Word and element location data
------

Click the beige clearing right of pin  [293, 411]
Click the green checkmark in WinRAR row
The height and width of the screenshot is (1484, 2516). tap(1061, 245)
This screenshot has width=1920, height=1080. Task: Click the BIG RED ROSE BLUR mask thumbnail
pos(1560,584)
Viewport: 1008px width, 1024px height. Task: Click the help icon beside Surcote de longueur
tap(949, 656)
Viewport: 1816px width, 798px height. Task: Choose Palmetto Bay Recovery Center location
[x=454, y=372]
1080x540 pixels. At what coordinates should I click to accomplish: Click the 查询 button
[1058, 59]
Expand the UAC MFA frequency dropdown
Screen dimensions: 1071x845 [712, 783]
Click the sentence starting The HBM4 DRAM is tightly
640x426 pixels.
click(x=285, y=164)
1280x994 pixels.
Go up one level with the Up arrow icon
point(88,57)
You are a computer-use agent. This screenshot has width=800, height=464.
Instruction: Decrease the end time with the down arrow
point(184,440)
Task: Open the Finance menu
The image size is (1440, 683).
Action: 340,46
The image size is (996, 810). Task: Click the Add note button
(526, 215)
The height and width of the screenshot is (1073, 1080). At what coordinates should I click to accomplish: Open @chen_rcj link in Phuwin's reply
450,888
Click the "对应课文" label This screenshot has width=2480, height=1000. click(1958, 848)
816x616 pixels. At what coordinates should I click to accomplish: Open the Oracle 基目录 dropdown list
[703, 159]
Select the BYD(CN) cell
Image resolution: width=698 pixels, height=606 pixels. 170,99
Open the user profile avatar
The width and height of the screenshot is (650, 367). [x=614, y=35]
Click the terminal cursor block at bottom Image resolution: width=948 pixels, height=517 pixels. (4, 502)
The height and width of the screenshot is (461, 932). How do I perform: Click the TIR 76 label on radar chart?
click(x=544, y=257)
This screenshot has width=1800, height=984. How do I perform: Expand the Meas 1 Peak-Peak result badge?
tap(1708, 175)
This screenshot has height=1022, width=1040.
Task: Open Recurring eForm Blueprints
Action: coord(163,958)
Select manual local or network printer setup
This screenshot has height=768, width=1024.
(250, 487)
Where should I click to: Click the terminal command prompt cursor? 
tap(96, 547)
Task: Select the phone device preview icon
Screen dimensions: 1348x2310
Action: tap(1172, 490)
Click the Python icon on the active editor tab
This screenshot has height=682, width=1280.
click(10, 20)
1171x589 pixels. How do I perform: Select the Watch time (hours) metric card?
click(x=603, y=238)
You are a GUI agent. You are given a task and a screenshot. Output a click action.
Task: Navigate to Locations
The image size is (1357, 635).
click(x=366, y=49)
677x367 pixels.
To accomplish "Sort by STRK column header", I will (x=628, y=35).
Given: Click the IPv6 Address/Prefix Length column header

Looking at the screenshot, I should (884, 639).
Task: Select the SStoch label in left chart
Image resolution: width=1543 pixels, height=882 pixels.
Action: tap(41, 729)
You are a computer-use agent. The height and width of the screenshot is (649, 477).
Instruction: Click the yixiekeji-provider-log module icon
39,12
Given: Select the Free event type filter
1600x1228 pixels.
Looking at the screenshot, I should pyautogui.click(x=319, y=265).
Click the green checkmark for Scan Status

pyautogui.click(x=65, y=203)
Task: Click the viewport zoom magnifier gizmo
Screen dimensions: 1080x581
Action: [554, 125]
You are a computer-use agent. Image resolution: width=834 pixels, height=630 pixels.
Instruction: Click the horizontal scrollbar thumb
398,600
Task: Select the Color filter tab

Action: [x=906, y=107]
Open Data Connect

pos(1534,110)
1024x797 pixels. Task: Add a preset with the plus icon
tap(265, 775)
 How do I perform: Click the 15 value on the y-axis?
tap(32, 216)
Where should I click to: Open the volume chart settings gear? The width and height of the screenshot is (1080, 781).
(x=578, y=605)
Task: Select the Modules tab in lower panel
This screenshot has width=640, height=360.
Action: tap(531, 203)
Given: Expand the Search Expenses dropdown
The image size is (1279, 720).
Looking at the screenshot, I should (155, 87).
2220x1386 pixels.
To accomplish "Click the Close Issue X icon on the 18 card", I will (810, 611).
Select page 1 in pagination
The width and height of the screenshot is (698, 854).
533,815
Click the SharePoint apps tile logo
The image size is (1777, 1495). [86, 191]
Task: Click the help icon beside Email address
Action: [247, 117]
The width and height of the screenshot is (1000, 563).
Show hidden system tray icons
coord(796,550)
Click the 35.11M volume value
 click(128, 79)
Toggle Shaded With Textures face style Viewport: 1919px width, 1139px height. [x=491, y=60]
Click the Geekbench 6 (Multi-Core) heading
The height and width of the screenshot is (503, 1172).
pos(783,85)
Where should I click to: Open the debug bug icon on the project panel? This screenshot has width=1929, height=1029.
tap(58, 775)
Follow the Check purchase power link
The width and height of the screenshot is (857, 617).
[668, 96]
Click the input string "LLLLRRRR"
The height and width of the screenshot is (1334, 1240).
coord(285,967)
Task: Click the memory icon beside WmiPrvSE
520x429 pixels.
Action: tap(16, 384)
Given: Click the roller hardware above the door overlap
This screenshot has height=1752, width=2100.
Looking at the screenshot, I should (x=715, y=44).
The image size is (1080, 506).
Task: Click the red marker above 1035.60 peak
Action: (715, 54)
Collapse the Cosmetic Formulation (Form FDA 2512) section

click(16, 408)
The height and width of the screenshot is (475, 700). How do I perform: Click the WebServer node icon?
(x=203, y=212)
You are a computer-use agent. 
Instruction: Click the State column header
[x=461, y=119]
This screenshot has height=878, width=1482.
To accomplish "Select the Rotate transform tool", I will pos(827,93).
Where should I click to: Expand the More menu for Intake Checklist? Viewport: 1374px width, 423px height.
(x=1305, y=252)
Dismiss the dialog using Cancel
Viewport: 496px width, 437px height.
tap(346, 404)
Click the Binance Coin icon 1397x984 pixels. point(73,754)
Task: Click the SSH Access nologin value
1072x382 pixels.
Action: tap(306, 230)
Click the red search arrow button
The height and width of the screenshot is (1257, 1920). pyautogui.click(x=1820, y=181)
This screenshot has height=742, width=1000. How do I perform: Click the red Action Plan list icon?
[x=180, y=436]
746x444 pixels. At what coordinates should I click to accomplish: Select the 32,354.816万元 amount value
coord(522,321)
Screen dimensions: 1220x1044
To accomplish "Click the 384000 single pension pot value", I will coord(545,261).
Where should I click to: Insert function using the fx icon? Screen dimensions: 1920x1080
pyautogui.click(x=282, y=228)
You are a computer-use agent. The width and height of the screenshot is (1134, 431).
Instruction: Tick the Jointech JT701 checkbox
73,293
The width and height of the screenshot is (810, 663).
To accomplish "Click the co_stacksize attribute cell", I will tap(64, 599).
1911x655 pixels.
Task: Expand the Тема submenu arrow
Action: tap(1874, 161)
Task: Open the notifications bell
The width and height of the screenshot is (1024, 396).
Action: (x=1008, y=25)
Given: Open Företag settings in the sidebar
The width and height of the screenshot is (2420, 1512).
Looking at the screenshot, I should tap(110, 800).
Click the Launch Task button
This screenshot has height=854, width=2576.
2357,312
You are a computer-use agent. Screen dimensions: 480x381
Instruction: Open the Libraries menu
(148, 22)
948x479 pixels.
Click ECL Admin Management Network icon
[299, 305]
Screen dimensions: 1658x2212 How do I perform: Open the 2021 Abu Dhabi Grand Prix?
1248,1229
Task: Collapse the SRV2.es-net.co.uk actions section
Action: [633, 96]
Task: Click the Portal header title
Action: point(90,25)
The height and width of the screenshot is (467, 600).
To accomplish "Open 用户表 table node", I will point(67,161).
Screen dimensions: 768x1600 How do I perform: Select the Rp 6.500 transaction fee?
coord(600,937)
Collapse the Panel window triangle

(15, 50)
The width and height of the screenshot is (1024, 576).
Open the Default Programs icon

------

# TASK TO CARRY OUT
Convert the lines above into a JSON list of strings, with one string for each line and blank lines omitted.

# EXERCISE SOLUTION
[
  "Click the beige clearing right of pin  [293, 411]",
  "Click the green checkmark in WinRAR row",
  "The height and width of the screenshot is (1484, 2516). tap(1061, 245)",
  "This screenshot has width=1920, height=1080. Task: Click the BIG RED ROSE BLUR mask thumbnail",
  "pos(1560,584)",
  "Viewport: 1008px width, 1024px height. Task: Click the help icon beside Surcote de longueur",
  "tap(949, 656)",
  "Viewport: 1816px width, 798px height. Task: Choose Palmetto Bay Recovery Center location",
  "[x=454, y=372]",
  "1080x540 pixels. At what coordinates should I click to accomplish: Click the 查询 button",
  "[1058, 59]",
  "Expand the UAC MFA frequency dropdown",
  "Screen dimensions: 1071x845 [712, 783]",
  "Click the sentence starting The HBM4 DRAM is tightly",
  "640x426 pixels.",
  "click(x=285, y=164)",
  "1280x994 pixels.",
  "Go up one level with the Up arrow icon",
  "point(88,57)",
  "You are a computer-use agent. This screenshot has width=800, height=464.",
  "Instruction: Decrease the end time with the down arrow",
  "point(184,440)",
  "Task: Open the Finance menu",
  "The image size is (1440, 683).",
  "Action: 340,46",
  "The image size is (996, 810). Task: Click the Add note button",
  "(526, 215)",
  "The height and width of the screenshot is (1073, 1080). At what coordinates should I click to accomplish: Open @chen_rcj link in Phuwin's reply",
  "450,888",
  "Click the \"对应课文\" label This screenshot has width=2480, height=1000. click(1958, 848)",
  "816x616 pixels. At what coordinates should I click to accomplish: Open the Oracle 基目录 dropdown list",
  "[703, 159]",
  "Select the BYD(CN) cell",
  "Image resolution: width=698 pixels, height=606 pixels. 170,99",
  "Open the user profile avatar",
  "The width and height of the screenshot is (650, 367). [x=614, y=35]",
  "Click the terminal cursor block at bottom Image resolution: width=948 pixels, height=517 pixels. (4, 502)",
  "The height and width of the screenshot is (461, 932). How do I perform: Click the TIR 76 label on radar chart?",
  "click(x=544, y=257)",
  "This screenshot has width=1800, height=984. How do I perform: Expand the Meas 1 Peak-Peak result badge?",
  "tap(1708, 175)",
  "This screenshot has height=1022, width=1040.",
  "Task: Open Recurring eForm Blueprints",
  "Action: coord(163,958)",
  "Select manual local or network printer setup",
  "This screenshot has height=768, width=1024.",
  "(250, 487)",
  "Where should I click to: Click the terminal command prompt cursor? ",
  "tap(96, 547)",
  "Task: Select the phone device preview icon",
  "Screen dimensions: 1348x2310",
  "Action: tap(1172, 490)",
  "Click the Python icon on the active editor tab",
  "This screenshot has height=682, width=1280.",
  "click(10, 20)",
  "1171x589 pixels. How do I perform: Select the Watch time (hours) metric card?",
  "click(x=603, y=238)",
  "You are a GUI agent. You are given a task and a screenshot. Output a click action.",
  "Task: Navigate to Locations",
  "The image size is (1357, 635).",
  "click(x=366, y=49)",
  "677x367 pixels.",
  "To accomplish \"Sort by STRK column header\", I will (x=628, y=35).",
  "Given: Click the IPv6 Address/Prefix Length column header",
  "Looking at the screenshot, I should (884, 639).",
  "Task: Select the SStoch label in left chart",
  "Image resolution: width=1543 pixels, height=882 pixels.",
  "Action: tap(41, 729)",
  "You are a computer-use agent. The height and width of the screenshot is (649, 477).",
  "Instruction: Click the yixiekeji-provider-log module icon",
  "39,12",
  "Given: Select the Free event type filter",
  "1600x1228 pixels.",
  "Looking at the screenshot, I should pyautogui.click(x=319, y=265).",
  "Click the green checkmark for Scan Status",
  "pyautogui.click(x=65, y=203)",
  "Task: Click the viewport zoom magnifier gizmo",
  "Screen dimensions: 1080x581",
  "Action: [554, 125]",
  "You are a computer-use agent. Image resolution: width=834 pixels, height=630 pixels.",
  "Instruction: Click the horizontal scrollbar thumb",
  "398,600",
  "Task: Select the Color filter tab",
  "Action: [x=906, y=107]",
  "Open Data Connect",
  "pos(1534,110)",
  "1024x797 pixels. Task: Add a preset with the plus icon",
  "tap(265, 775)",
  " How do I perform: Click the 15 value on the y-axis?",
  "tap(32, 216)",
  "Where should I click to: Open the volume chart settings gear? The width and height of the screenshot is (1080, 781).",
  "(x=578, y=605)",
  "Task: Select the Modules tab in lower panel",
  "This screenshot has width=640, height=360.",
  "Action: tap(531, 203)",
  "Given: Expand the Search Expenses dropdown",
  "The image size is (1279, 720).",
  "Looking at the screenshot, I should (155, 87).",
  "2220x1386 pixels.",
  "To accomplish \"Click the Close Issue X icon on the 18 card\", I will (810, 611).",
  "Select page 1 in pagination",
  "The width and height of the screenshot is (698, 854).",
  "533,815",
  "Click the SharePoint apps tile logo",
  "The image size is (1777, 1495). [86, 191]",
  "Task: Click the help icon beside Email address",
  "Action: [247, 117]",
  "The width and height of the screenshot is (1000, 563).",
  "Show hidden system tray icons",
  "coord(796,550)",
  "Click the 35.11M volume value",
  " click(128, 79)",
  "Toggle Shaded With Textures face style Viewport: 1919px width, 1139px height. [x=491, y=60]",
  "Click the Geekbench 6 (Multi-Core) heading",
  "The height and width of the screenshot is (503, 1172).",
  "pos(783,85)",
  "Where should I click to: Open the debug bug icon on the project panel? This screenshot has width=1929, height=1029.",
  "tap(58, 775)",
  "Follow the Check purchase power link",
  "The width and height of the screenshot is (857, 617).",
  "[668, 96]",
  "Click the input string \"LLLLRRRR\"",
  "The height and width of the screenshot is (1334, 1240).",
  "coord(285,967)",
  "Task: Click the memory icon beside WmiPrvSE",
  "520x429 pixels.",
  "Action: tap(16, 384)",
  "Given: Click the roller hardware above the door overlap",
  "This screenshot has height=1752, width=2100.",
  "Looking at the screenshot, I should (x=715, y=44).",
  "The image size is (1080, 506).",
  "Task: Click the red marker above 1035.60 peak",
  "Action: (715, 54)",
  "Collapse the Cosmetic Formulation (Form FDA 2512) section",
  "click(16, 408)",
  "The height and width of the screenshot is (475, 700). How do I perform: Click the WebServer node icon?",
  "(x=203, y=212)",
  "You are a computer-use agent. ",
  "Instruction: Click the State column header",
  "[x=461, y=119]",
  "This screenshot has height=878, width=1482.",
  "To accomplish \"Select the Rotate transform tool\", I will pos(827,93).",
  "Where should I click to: Expand the More menu for Intake Checklist? Viewport: 1374px width, 423px height.",
  "(x=1305, y=252)",
  "Dismiss the dialog using Cancel",
  "Viewport: 496px width, 437px height.",
  "tap(346, 404)",
  "Click the Binance Coin icon 1397x984 pixels. point(73,754)",
  "Task: Click the SSH Access nologin value",
  "1072x382 pixels.",
  "Action: tap(306, 230)",
  "Click the red search arrow button",
  "The height and width of the screenshot is (1257, 1920). pyautogui.click(x=1820, y=181)",
  "This screenshot has height=742, width=1000. How do I perform: Click the red Action Plan list icon?",
  "[x=180, y=436]",
  "746x444 pixels. At what coordinates should I click to accomplish: Select the 32,354.816万元 amount value",
  "coord(522,321)",
  "Screen dimensions: 1220x1044",
  "To accomplish \"Click the 384000 single pension pot value\", I will coord(545,261).",
  "Where should I click to: Insert function using the fx icon? Screen dimensions: 1920x1080",
  "pyautogui.click(x=282, y=228)",
  "You are a computer-use agent. The width and height of the screenshot is (1134, 431).",
  "Instruction: Tick the Jointech JT701 checkbox",
  "73,293",
  "The width and height of the screenshot is (810, 663).",
  "To accomplish \"Click the co_stacksize attribute cell\", I will tap(64, 599).",
  "1911x655 pixels.",
  "Task: Expand the Тема submenu arrow",
  "Action: tap(1874, 161)",
  "Task: Open the notifications bell",
  "The width and height of the screenshot is (1024, 396).",
  "Action: (x=1008, y=25)",
  "Given: Open Företag settings in the sidebar",
  "The width and height of the screenshot is (2420, 1512).",
  "Looking at the screenshot, I should tap(110, 800).",
  "Click the Launch Task button",
  "This screenshot has height=854, width=2576.",
  "2357,312",
  "You are a computer-use agent. Screen dimensions: 480x381",
  "Instruction: Open the Libraries menu",
  "(148, 22)",
  "948x479 pixels.",
  "Click ECL Admin Management Network icon",
  "[299, 305]",
  "Screen dimensions: 1658x2212 How do I perform: Open the 2021 Abu Dhabi Grand Prix?",
  "1248,1229",
  "Task: Collapse the SRV2.es-net.co.uk actions section",
  "Action: [633, 96]",
  "Task: Click the Portal header title",
  "Action: point(90,25)",
  "The height and width of the screenshot is (467, 600).",
  "To accomplish \"Open 用户表 table node\", I will point(67,161).",
  "Screen dimensions: 768x1600 How do I perform: Select the Rp 6.500 transaction fee?",
  "coord(600,937)",
  "Collapse the Panel window triangle",
  "(15, 50)",
  "The width and height of the screenshot is (1024, 576).",
  "Open the Default Programs icon"
]